Abstract

Introduction: The pathogenesis of silicosis has been related to the accumulation of inflammatory cells that produce fibrogenic and inflammatory cytokines and growth factors. Although silicosis has been studied intensely, little is known about the crucial cellular mechanisms that initiate and drive the process of inflammation and fibrogenesis. Since FIZZ1 has direct action on myofibroblasts and is involved in the fibrotic process, it is intended, study the role of this molecule and their signaling pathway in silicosis.

Methods: Fifteen male mice C57Bl/6, aged 6 weeks-old with 20-25g, was divided into two groups. The control group (CTRL, n=6), received 50µl of sterile saline by intratracheal (i.t.) route. Silica group (SIL, n=9), received 20mg of silica crystals in 50µl of saline by i.t. route. The lungs were removed for histology, immunohistochemistry and morphometric analysis. All the experimental procedures were performed according to the guidelines of the internal ethical commission of animals (868/1523 FMUSP,Brazil).

Results: We found a significant increase of FIZZ1 in SIL group (12.19± 1.65) compared with CTRL group (1.94±0.540), P<0.009. In addition, SIL group showed significant increase of a-SMA (25.99±2.80) and CD163 (15.23±2.16) when compared with CTRL group (8.88±3.10; 6.37±2.98, respectively).

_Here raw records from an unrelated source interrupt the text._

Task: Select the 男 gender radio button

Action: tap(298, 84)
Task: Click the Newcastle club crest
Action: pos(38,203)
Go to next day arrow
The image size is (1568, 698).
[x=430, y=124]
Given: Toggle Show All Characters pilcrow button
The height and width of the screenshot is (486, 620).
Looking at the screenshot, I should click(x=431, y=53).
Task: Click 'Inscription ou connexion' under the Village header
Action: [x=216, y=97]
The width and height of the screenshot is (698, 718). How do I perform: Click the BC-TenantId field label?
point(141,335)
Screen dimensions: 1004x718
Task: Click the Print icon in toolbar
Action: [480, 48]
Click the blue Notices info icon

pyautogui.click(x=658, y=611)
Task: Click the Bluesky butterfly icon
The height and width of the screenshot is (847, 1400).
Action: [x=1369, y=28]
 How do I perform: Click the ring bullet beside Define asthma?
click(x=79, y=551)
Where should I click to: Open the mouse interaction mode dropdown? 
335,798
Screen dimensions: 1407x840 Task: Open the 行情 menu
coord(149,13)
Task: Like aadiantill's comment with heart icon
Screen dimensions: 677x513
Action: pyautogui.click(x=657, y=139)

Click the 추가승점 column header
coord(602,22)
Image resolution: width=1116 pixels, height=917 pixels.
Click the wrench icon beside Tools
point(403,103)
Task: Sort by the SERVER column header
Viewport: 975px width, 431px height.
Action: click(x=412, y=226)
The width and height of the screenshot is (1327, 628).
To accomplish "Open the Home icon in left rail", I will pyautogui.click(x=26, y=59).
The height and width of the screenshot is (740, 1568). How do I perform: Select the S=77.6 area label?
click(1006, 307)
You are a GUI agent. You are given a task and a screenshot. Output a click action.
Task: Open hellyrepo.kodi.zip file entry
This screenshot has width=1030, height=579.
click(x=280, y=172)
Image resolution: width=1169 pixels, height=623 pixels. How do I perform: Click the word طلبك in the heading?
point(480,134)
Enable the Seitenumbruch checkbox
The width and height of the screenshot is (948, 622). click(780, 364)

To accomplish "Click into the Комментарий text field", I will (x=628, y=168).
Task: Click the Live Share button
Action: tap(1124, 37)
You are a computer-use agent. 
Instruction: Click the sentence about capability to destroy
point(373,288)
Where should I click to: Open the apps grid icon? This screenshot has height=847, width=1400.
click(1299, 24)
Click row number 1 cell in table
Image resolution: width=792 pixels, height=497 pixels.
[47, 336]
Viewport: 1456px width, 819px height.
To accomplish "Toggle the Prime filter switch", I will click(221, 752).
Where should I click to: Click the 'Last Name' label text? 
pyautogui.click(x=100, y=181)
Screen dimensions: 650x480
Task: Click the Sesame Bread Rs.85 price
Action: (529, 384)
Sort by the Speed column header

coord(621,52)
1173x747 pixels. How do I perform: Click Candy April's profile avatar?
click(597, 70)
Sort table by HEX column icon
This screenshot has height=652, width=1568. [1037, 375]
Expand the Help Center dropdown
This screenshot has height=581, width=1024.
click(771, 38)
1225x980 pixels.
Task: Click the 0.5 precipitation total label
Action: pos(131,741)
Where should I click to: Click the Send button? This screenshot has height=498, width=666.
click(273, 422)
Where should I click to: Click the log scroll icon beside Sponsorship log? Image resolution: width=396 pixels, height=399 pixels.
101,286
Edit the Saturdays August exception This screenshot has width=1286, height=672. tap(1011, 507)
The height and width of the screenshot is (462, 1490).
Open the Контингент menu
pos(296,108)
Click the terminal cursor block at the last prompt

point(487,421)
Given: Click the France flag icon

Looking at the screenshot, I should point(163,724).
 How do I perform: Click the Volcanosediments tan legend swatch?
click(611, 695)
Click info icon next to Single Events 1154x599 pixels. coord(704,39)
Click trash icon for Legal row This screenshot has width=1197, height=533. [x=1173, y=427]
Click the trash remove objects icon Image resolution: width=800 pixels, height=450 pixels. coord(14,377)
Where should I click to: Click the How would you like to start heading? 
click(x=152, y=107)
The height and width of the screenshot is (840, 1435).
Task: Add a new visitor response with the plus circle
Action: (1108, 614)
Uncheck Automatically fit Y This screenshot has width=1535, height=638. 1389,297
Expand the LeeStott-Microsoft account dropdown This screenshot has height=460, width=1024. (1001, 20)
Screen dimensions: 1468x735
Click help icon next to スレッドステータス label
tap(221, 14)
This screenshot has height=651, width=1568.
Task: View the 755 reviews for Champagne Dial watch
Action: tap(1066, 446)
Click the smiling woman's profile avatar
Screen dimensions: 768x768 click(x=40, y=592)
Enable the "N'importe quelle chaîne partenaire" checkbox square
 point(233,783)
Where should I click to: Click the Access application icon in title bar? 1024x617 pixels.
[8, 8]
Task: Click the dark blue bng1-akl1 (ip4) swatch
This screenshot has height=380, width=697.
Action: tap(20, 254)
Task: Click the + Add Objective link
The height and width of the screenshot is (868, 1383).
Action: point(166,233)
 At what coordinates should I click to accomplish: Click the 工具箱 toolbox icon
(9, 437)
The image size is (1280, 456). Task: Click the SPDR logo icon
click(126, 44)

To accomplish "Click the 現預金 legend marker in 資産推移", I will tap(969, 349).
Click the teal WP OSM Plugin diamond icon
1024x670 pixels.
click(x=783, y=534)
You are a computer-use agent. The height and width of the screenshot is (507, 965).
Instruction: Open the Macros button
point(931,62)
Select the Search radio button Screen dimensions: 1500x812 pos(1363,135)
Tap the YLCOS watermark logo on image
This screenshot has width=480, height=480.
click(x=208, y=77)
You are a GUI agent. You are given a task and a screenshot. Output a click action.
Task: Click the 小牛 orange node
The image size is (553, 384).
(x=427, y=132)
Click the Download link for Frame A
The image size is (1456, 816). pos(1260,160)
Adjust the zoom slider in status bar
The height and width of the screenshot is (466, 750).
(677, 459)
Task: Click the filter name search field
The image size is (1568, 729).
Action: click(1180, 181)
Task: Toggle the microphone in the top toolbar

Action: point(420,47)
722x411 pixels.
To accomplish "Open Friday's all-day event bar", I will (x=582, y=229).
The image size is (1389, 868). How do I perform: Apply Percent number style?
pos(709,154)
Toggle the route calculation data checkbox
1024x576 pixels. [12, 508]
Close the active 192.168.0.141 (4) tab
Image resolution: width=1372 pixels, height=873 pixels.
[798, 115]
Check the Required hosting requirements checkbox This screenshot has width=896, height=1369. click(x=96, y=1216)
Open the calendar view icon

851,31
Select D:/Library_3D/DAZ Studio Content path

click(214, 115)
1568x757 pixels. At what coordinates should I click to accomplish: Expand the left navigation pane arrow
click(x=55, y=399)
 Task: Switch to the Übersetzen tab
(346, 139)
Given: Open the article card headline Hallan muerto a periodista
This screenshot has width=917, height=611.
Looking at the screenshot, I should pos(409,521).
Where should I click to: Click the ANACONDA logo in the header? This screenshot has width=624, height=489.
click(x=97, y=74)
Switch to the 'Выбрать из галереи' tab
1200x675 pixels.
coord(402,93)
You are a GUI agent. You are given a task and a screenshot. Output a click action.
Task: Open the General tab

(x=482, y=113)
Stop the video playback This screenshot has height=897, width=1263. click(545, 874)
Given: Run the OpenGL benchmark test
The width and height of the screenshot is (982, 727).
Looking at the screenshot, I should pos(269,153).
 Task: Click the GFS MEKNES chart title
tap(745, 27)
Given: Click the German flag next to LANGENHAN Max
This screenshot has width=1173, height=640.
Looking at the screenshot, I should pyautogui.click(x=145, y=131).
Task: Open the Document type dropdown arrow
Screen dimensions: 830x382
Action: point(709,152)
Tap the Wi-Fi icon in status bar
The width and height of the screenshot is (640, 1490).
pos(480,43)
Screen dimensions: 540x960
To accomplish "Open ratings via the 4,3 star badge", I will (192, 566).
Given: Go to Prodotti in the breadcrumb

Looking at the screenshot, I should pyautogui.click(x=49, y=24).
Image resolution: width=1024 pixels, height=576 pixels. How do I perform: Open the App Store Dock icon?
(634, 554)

Conclusions: Instillation of silica in mice results in pathological changes that mimic the pattern of human silicosis. Our preliminary data show, for the first time, the participation of FIZZ1 signaling pathway in Silicosis model. Also, we found a M2 macrophage response in SIL group. Indeed, more studies are necessary to elicited the mechanisms that drive the silicosis process.